Activity:
Below are entries with pictures in them. Output exactly the lines starting at the line with "Screen dimensions: 800x600" and ending at the line with "This screenshot has height=439, width=1056.", both included, but not the pictures.

◆ ◆ ◆ ◆

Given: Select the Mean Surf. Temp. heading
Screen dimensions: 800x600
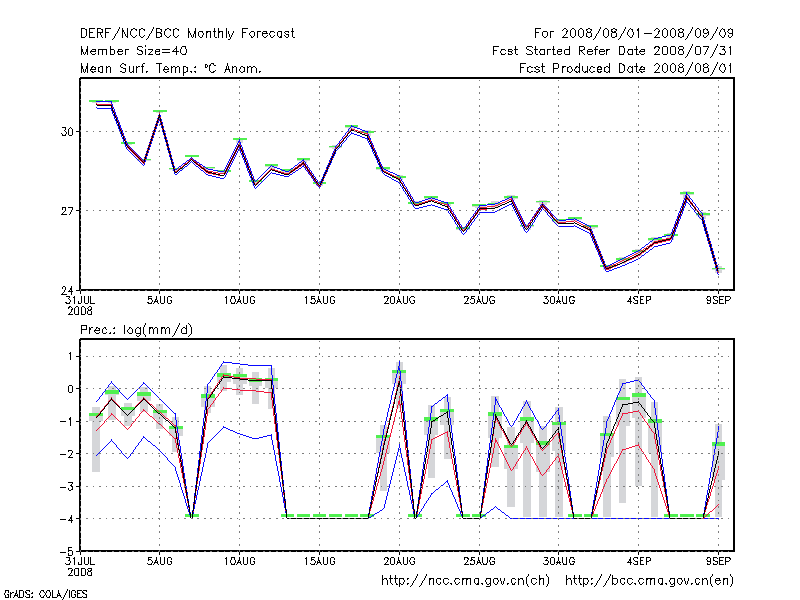Looking at the screenshot, I should tap(170, 68).
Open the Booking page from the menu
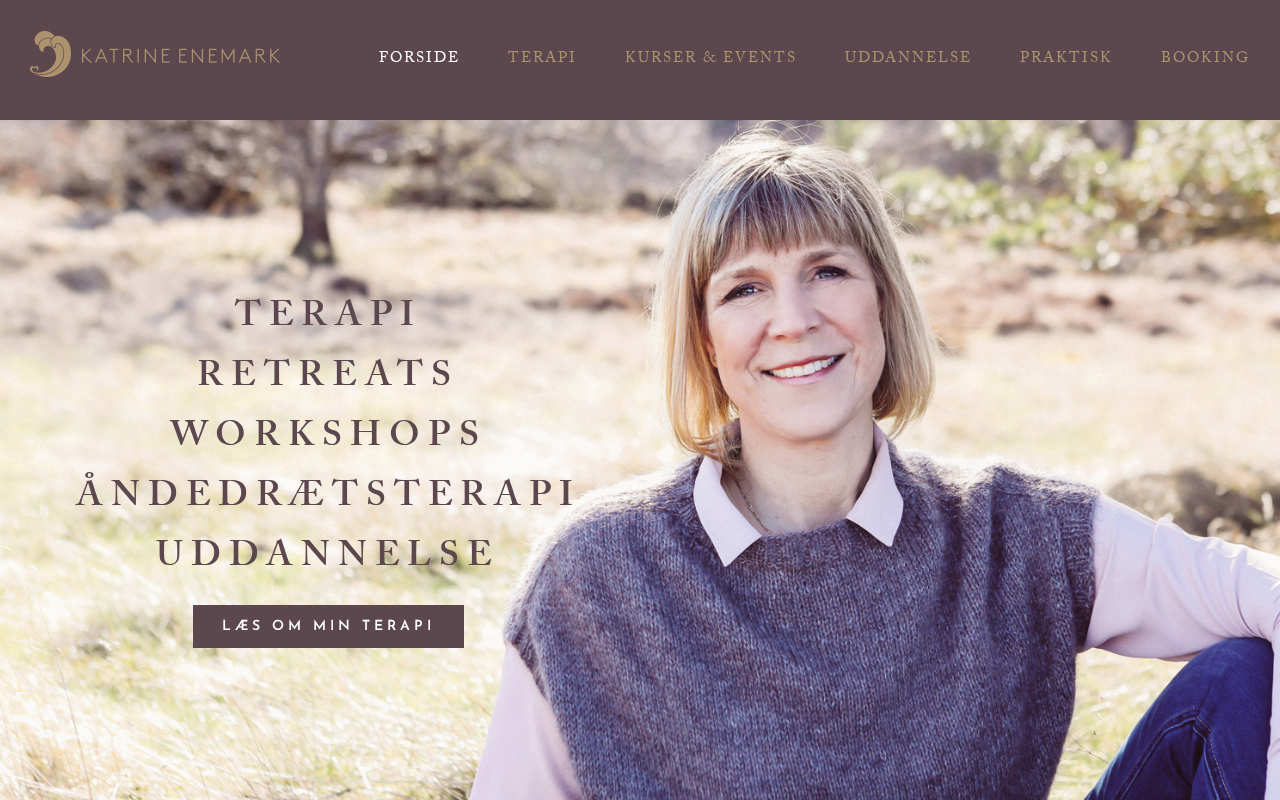Image resolution: width=1280 pixels, height=800 pixels. coord(1205,57)
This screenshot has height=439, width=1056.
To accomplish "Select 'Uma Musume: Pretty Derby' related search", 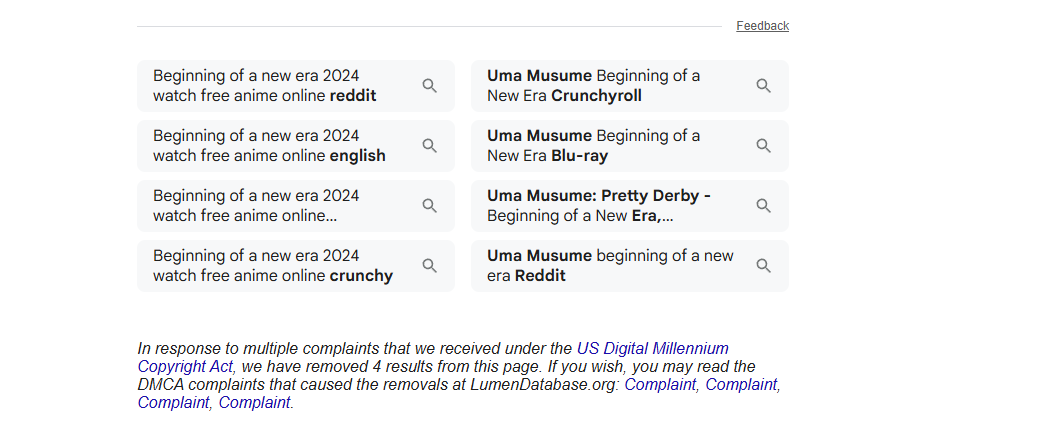I will tap(630, 205).
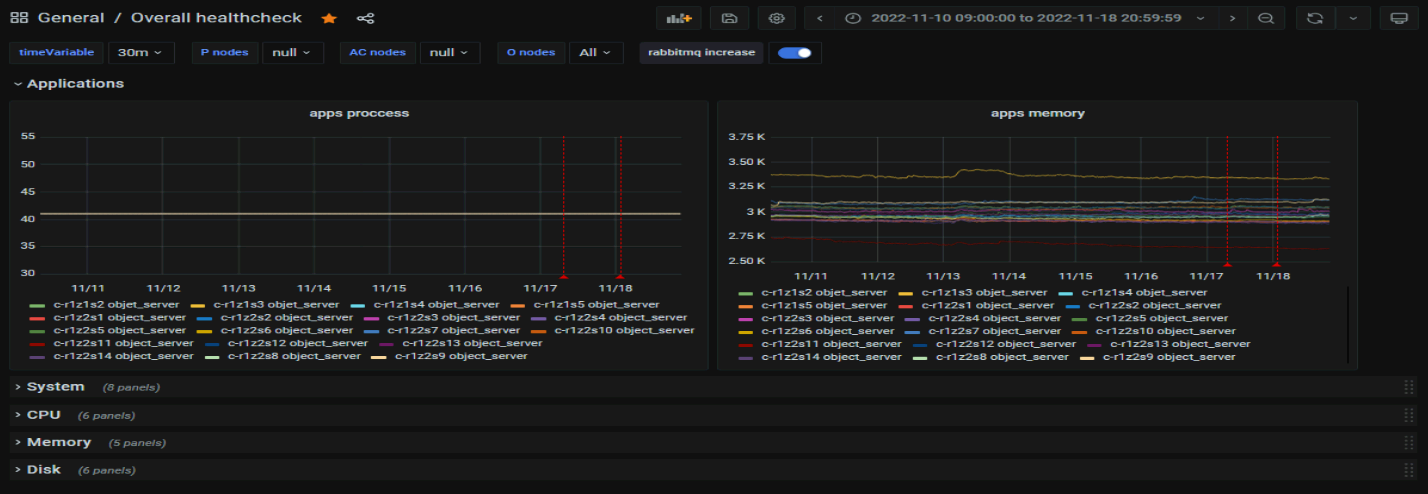Star the Overall healthcheck dashboard

click(329, 18)
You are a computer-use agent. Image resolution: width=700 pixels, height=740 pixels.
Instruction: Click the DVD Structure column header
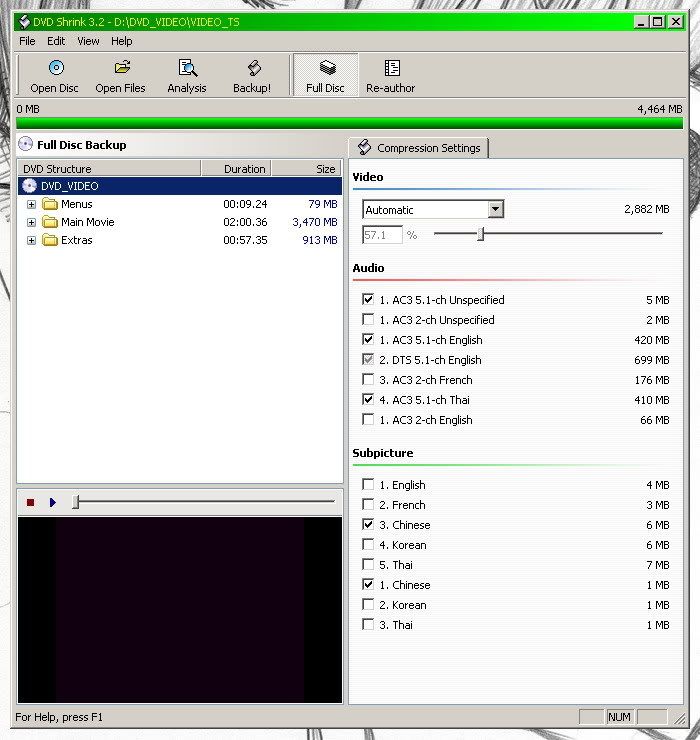tap(110, 169)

◆ ◆ ◆ ◆

Solved exercise:
Screen dimensions: 800x600
Looking at the screenshot, I should tap(170, 68).
Open the Booking page from the menu
Image resolution: width=1280 pixels, height=800 pixels. coord(1205,57)
This screenshot has height=439, width=1056.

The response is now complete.